Dr. Norman is the developer of HyperCourseware™, a Web-based prototype. This work is reported in his online text: The Switched On Classroom (1999, http://lap.umd.edu/soc). He is co-author of the QUIS: The Questionnaire for User Interaction Satisfaction, licensed by the University to academic, corporate, and government usability labs. Dr. Norman is the author or co-author of over 80 journal articles and book chapters. His most recent book is Cyberpsychology: An introduction to the human-computer interface (2008), published by Cambridge University Press. He won an award for the most cited paper in the journal Interacting with Computers for his paper, “Levels of automation and user participation in usability testing” (2006). He is the editor of the Wiley Handbook for Human-Computer Interaction to be published in 2016.
He teaches courses on cyberpsychology, the psychology of video games, and the psychology of social networking and social computing.
I teach all of my classes in Teaching Theaters at the University of Maryland. Courses are blended with classroom meetings and all materials and other interaction online. I use a system first invisioned in 1990 and developed over the past 25 years called HyperCourseware. See http://cognitron.umd.edu for interaction.
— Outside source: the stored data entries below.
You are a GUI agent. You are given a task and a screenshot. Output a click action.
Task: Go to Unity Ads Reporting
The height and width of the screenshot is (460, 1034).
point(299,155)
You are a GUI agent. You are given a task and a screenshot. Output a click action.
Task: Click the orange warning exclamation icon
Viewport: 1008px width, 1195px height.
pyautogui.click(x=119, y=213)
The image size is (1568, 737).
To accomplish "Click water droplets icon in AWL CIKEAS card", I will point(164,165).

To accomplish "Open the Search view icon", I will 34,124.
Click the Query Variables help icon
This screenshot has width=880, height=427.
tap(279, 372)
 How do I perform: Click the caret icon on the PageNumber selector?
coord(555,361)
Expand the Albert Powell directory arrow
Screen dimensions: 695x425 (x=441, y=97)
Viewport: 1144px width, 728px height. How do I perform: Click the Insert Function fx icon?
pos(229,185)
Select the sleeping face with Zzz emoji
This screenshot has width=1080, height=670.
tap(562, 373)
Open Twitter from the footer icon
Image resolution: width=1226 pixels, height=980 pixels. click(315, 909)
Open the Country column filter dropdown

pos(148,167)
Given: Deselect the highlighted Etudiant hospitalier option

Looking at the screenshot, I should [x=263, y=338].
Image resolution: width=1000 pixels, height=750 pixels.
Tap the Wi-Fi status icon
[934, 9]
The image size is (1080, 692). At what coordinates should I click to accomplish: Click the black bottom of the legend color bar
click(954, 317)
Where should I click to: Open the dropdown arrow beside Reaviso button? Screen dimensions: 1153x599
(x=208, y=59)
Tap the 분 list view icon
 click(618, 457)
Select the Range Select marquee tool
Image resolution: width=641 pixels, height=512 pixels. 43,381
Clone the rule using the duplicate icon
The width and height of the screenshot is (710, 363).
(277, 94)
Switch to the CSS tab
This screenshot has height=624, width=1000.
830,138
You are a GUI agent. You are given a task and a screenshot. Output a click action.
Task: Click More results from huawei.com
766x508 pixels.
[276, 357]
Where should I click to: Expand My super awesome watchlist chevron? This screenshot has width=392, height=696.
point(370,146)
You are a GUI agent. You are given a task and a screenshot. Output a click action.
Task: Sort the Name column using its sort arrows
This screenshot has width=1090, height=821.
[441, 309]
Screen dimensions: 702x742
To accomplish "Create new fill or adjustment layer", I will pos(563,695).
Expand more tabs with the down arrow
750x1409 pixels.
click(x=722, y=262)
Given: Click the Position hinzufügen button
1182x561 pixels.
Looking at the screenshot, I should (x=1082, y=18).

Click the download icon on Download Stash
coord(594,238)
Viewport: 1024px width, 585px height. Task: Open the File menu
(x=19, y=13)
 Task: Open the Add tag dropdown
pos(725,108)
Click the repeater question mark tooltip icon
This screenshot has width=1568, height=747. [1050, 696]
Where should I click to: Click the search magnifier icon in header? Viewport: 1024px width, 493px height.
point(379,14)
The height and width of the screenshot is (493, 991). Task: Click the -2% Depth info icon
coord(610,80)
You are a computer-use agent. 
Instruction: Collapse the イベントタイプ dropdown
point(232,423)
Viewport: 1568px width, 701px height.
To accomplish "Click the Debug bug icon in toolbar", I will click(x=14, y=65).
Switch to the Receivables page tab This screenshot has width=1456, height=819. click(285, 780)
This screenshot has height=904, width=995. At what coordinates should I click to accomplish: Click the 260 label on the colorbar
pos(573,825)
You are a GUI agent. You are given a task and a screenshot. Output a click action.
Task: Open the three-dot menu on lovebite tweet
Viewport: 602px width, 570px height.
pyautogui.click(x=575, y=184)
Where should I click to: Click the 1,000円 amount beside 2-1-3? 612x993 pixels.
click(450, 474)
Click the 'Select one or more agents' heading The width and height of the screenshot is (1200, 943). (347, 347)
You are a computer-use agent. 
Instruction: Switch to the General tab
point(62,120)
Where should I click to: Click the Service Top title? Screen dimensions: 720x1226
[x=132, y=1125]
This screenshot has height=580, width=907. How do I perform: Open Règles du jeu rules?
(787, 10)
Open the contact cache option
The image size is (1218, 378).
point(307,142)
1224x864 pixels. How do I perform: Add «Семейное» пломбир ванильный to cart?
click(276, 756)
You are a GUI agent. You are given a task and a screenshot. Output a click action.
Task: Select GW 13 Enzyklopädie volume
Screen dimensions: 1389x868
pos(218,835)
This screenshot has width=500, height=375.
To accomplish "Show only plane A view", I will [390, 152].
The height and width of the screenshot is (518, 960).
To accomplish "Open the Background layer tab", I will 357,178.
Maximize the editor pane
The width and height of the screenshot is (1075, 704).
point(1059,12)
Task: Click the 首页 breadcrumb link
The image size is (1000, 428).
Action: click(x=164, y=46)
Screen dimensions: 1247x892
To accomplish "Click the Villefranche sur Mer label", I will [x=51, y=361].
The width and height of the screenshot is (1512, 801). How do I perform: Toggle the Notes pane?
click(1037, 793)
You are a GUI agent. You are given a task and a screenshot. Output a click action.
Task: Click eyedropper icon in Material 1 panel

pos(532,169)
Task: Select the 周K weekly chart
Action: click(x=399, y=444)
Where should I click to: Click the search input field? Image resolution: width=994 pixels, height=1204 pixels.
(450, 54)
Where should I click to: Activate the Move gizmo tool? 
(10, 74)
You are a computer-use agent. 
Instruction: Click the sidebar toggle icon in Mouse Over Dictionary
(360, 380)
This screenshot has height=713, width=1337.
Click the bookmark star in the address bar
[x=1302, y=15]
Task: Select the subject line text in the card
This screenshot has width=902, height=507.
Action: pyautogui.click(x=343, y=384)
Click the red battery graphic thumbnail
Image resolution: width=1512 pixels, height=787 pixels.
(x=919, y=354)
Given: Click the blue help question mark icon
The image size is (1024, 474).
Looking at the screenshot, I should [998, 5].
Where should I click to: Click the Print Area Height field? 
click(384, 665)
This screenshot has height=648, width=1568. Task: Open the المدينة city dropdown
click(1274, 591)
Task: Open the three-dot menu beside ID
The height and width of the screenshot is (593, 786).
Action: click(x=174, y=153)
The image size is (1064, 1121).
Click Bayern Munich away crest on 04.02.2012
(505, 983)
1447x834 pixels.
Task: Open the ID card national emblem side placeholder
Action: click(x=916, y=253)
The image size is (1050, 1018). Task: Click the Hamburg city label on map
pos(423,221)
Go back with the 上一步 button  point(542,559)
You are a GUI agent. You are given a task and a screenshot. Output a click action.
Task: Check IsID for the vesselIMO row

His research is on judgment and decision-making and problem solving particularly as they pertain to human/computer interaction, human factors, usability testing, and cognitive issues in interface design. One research program is on computer menu selection and problems of navigation and search. This work and other literature is reported in his book, The Psychology of Menu Selection: Designing Cognitive Control at the Human/Computer Interface (1991, http://lap.umd.edu/poms). Research has also involved the design of online surveys and visualizations for decision-making, which has been funded by the U.S. Bureau of the Census, methods of usability testing funded by NSF, and the design of electronic educational environments. Current research is on psychological factors of video games, immersiveness, and skill components.